BEGIN Task data
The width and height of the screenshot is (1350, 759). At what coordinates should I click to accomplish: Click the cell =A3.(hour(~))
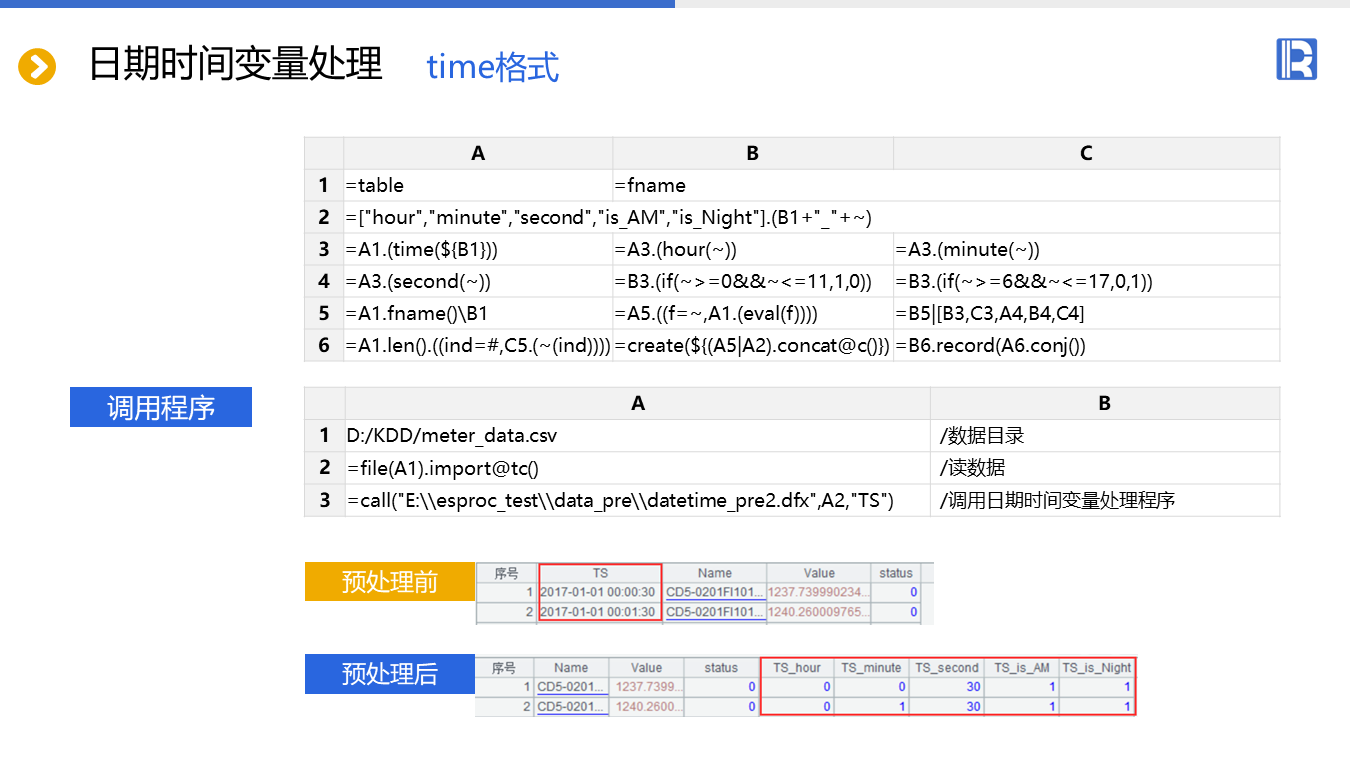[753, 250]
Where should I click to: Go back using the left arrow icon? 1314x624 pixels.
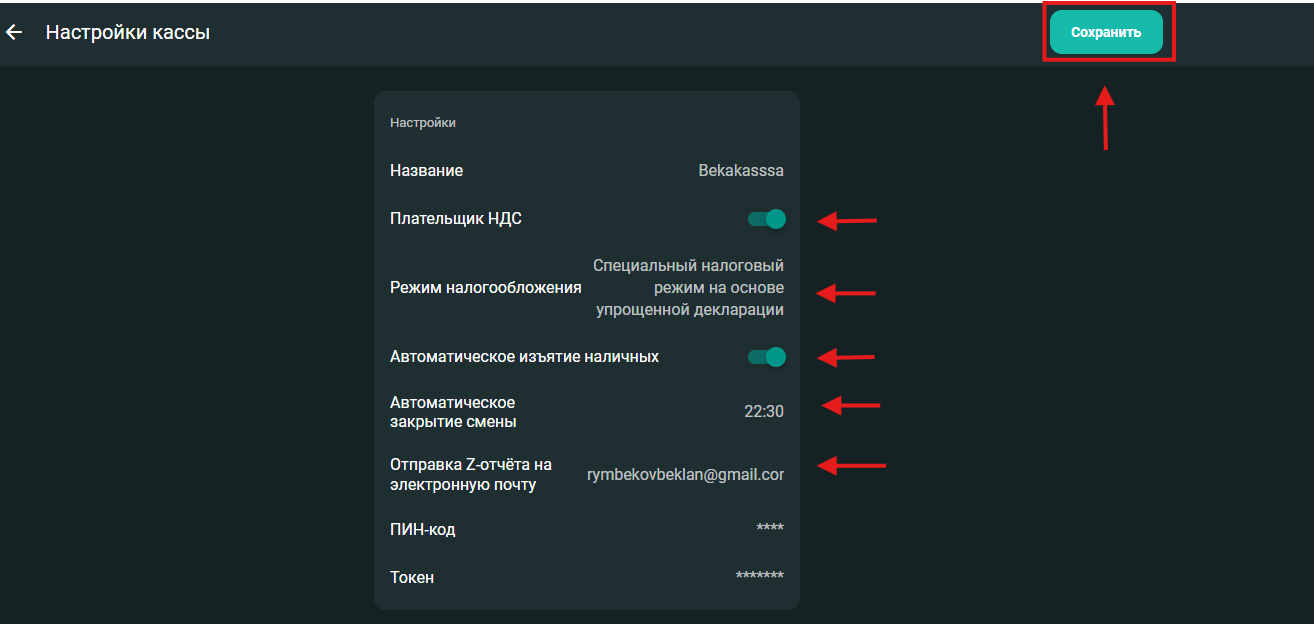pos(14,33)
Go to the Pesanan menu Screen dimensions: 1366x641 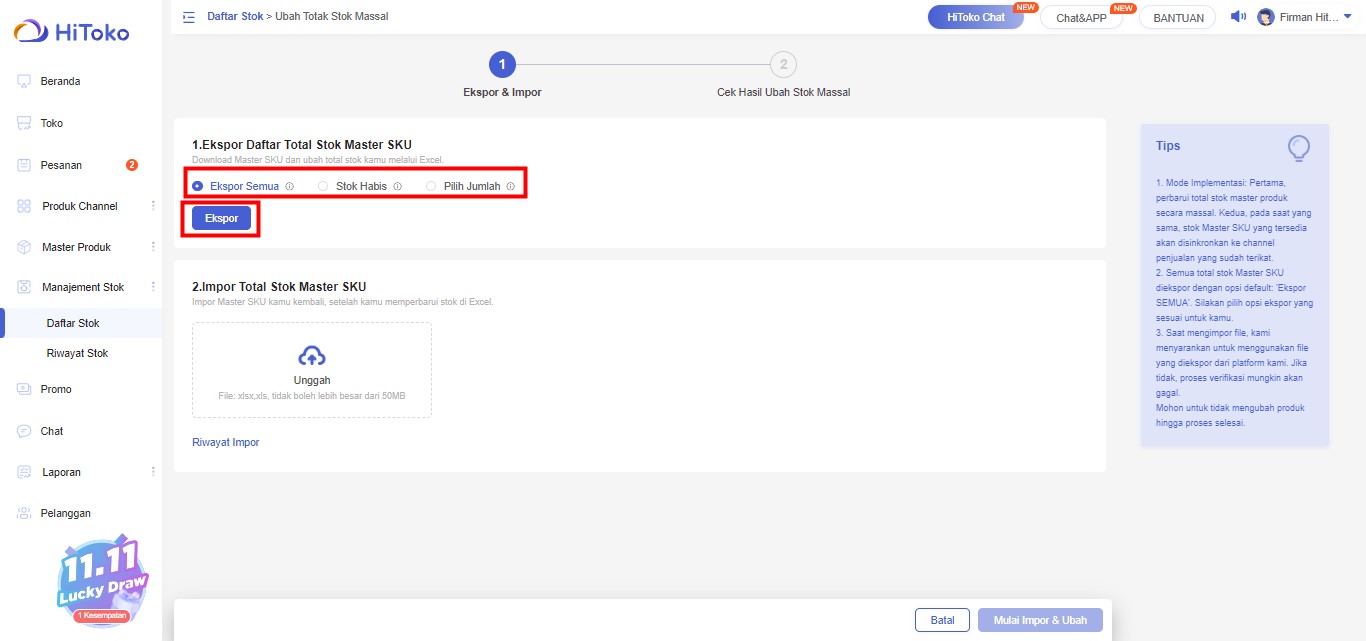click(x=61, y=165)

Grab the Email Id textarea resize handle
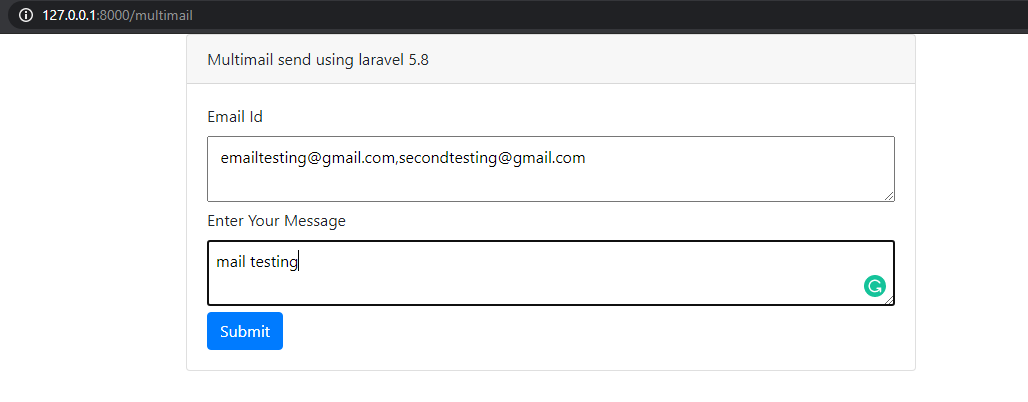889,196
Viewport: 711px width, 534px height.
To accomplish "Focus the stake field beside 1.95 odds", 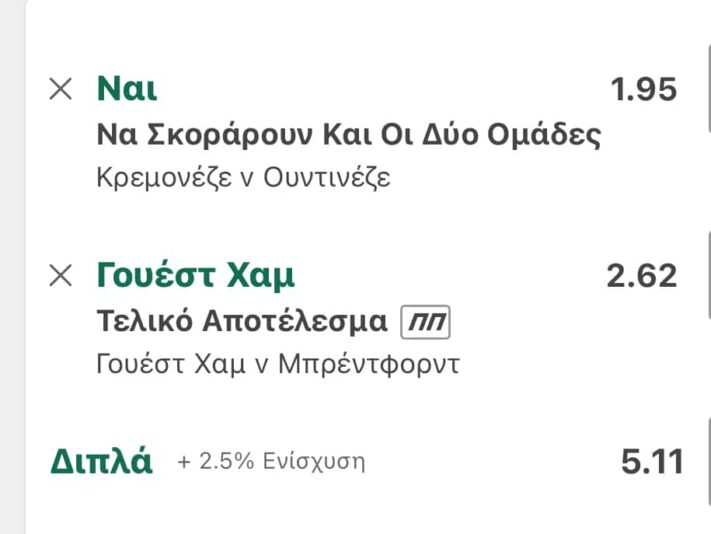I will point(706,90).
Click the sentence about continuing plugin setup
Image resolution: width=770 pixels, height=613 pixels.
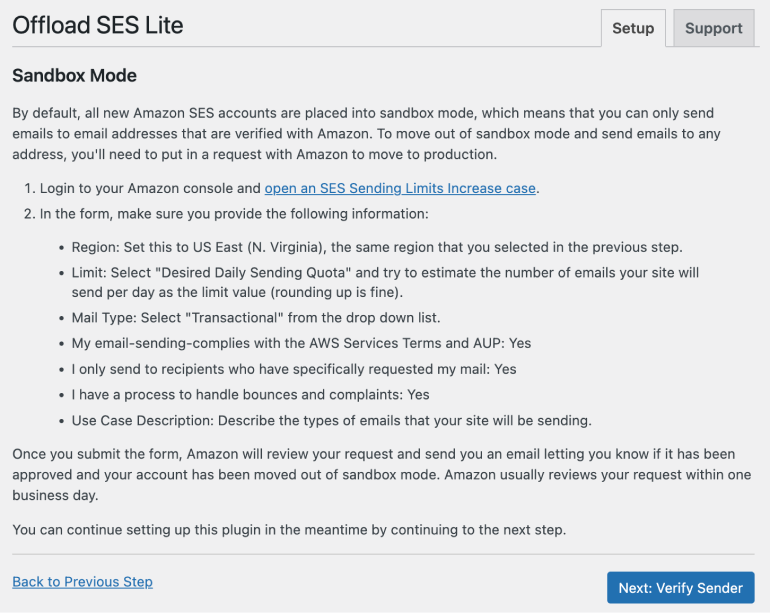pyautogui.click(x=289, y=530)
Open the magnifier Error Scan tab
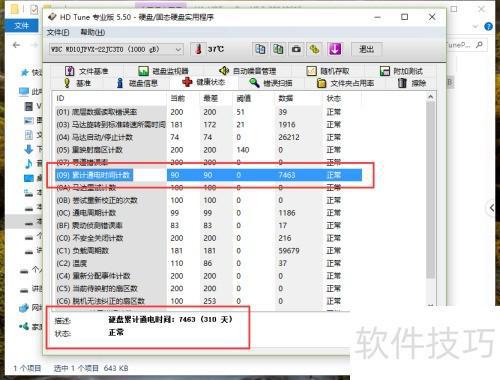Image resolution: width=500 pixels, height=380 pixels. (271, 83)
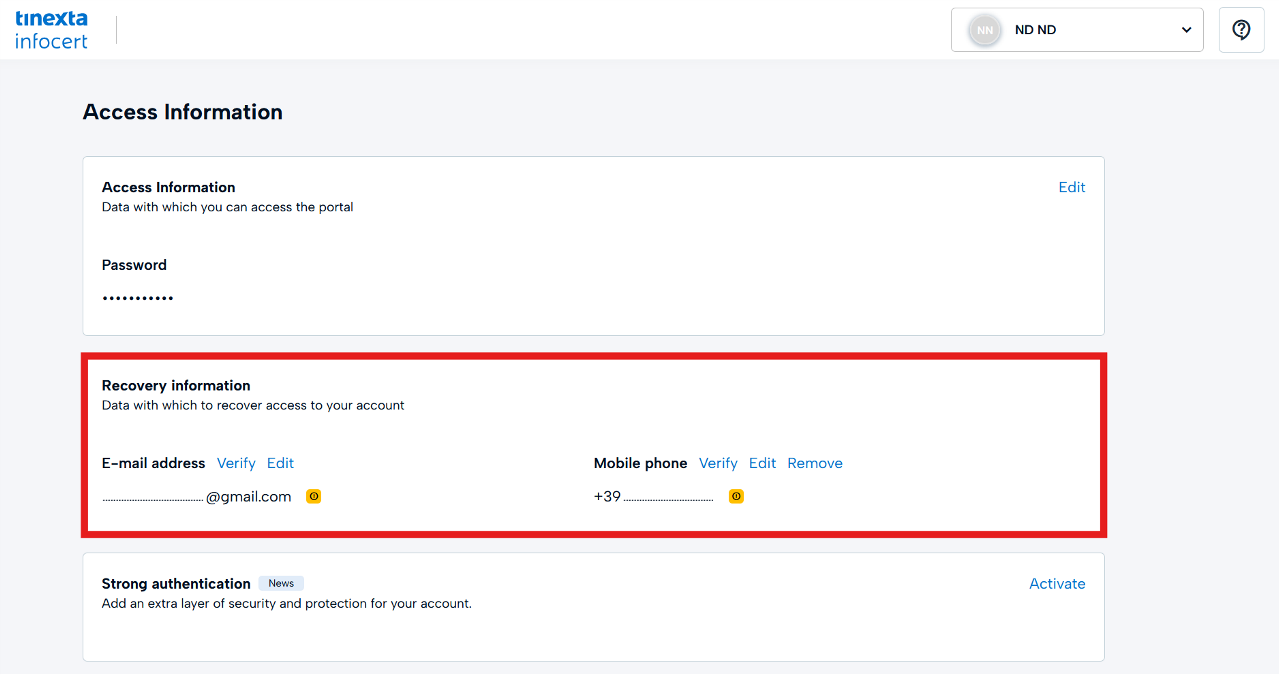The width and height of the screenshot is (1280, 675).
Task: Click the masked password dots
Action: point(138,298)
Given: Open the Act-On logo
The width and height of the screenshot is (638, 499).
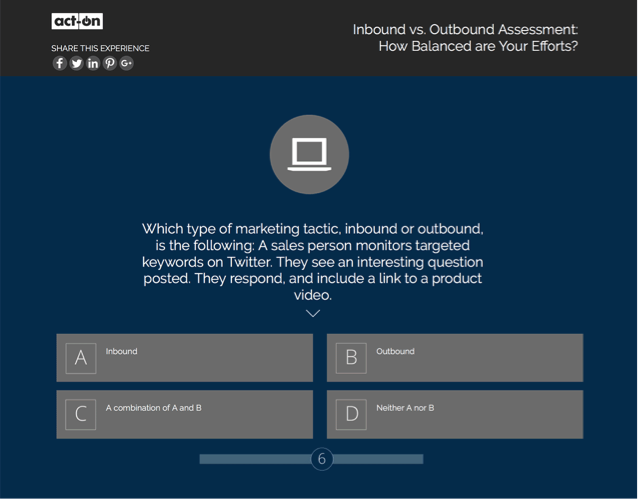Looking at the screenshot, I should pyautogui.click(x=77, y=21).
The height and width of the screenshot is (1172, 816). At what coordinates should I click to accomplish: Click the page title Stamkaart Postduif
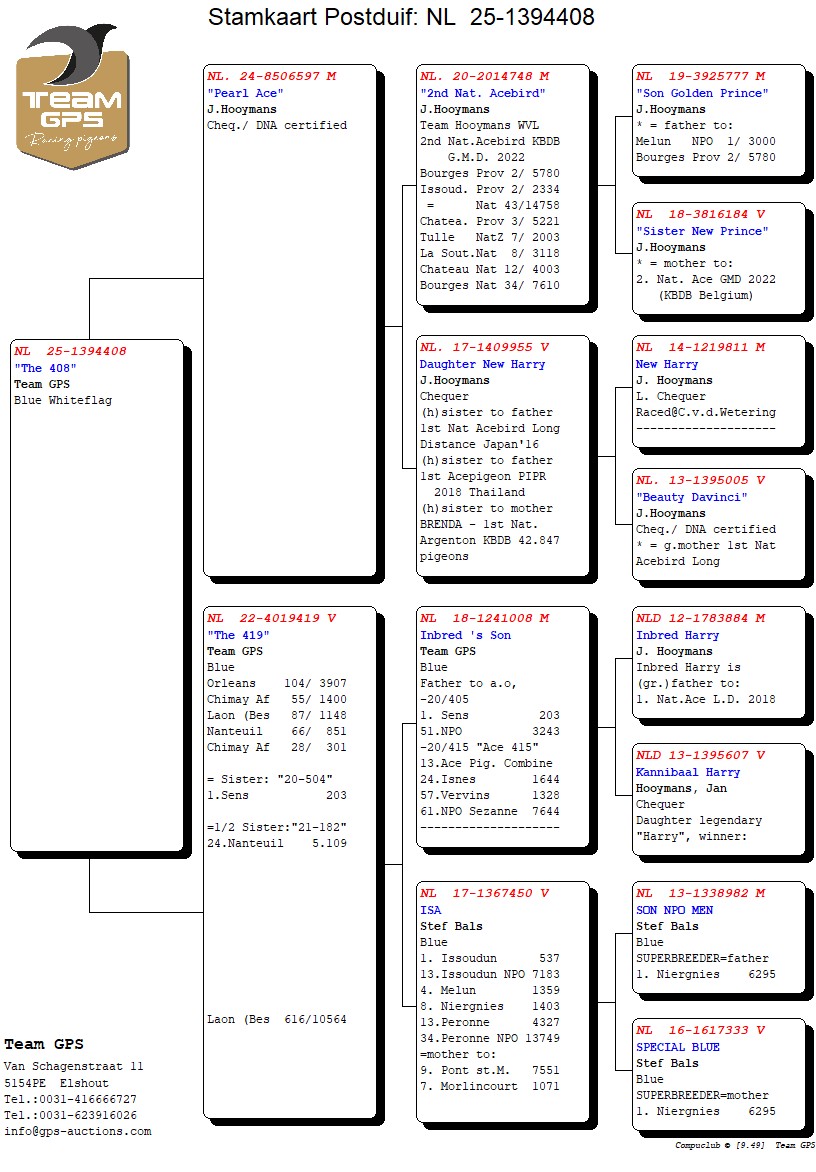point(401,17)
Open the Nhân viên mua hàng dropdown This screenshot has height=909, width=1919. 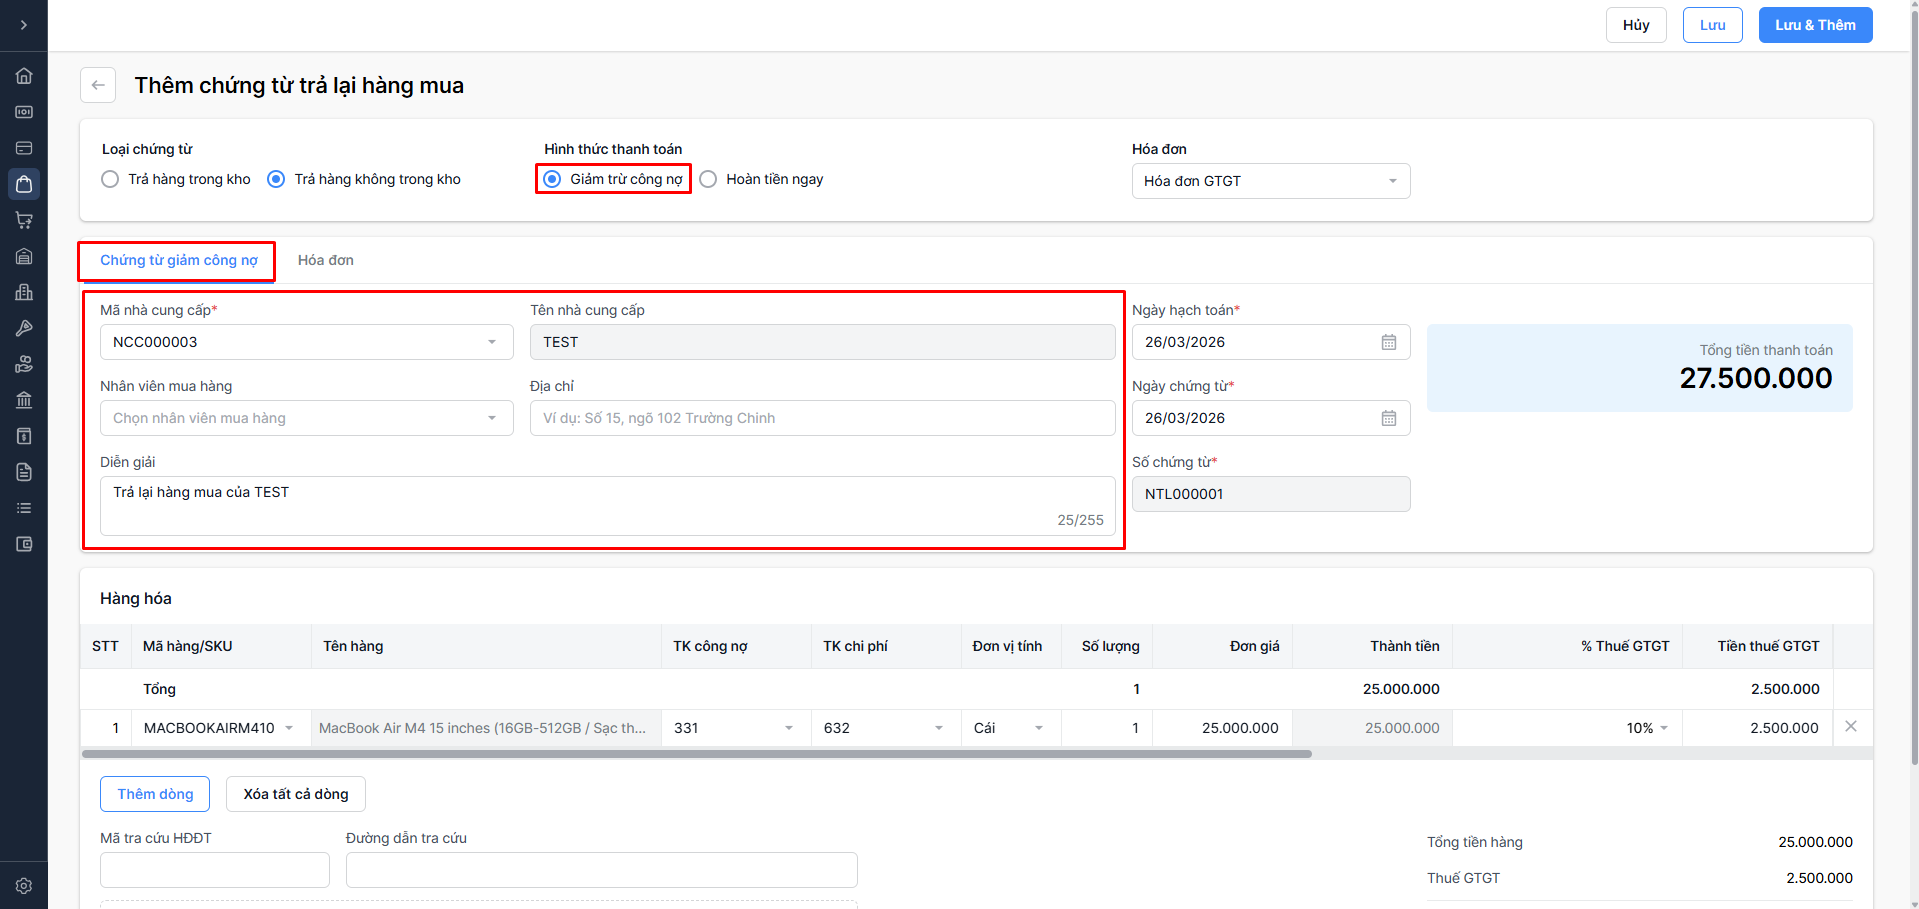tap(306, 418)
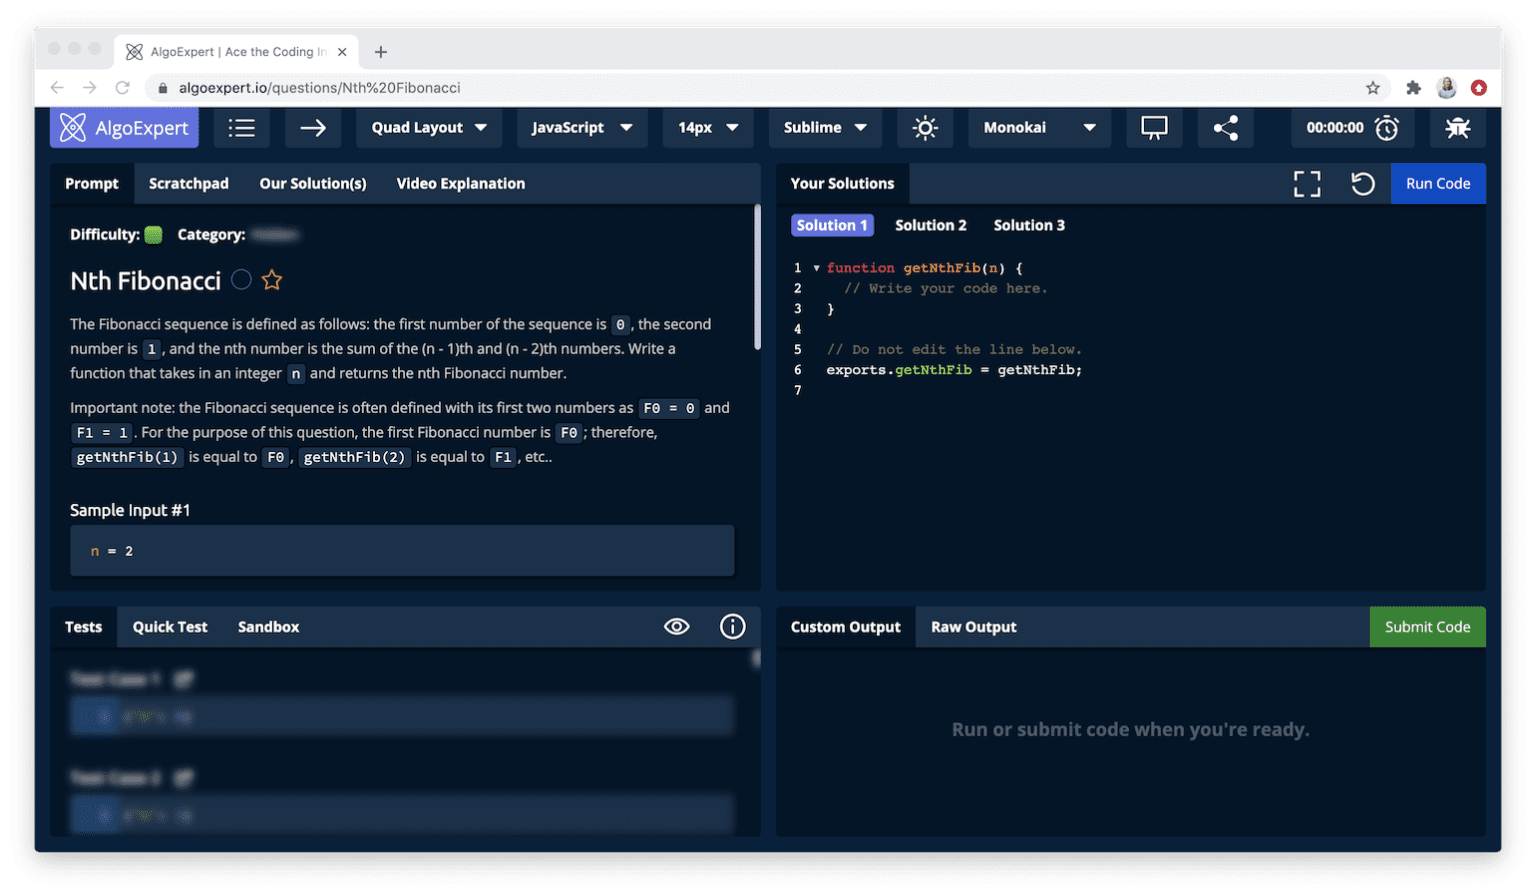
END Task data
Copy the lines above between the one holding "Click the sentence" and the one holding "Given: Open the Act-On logo", inclusive. Drop the pictures.

Output of the task ▸
Click the sentence about continuing plugin setup
Image resolution: width=770 pixels, height=613 pixels.
pyautogui.click(x=289, y=530)
Open the magnifier Error Scan tab
Image resolution: width=500 pixels, height=380 pixels. (271, 83)
The width and height of the screenshot is (1280, 675).
Task: Click the masked password dots
Action: point(138,298)
Given: Open the Act-On logo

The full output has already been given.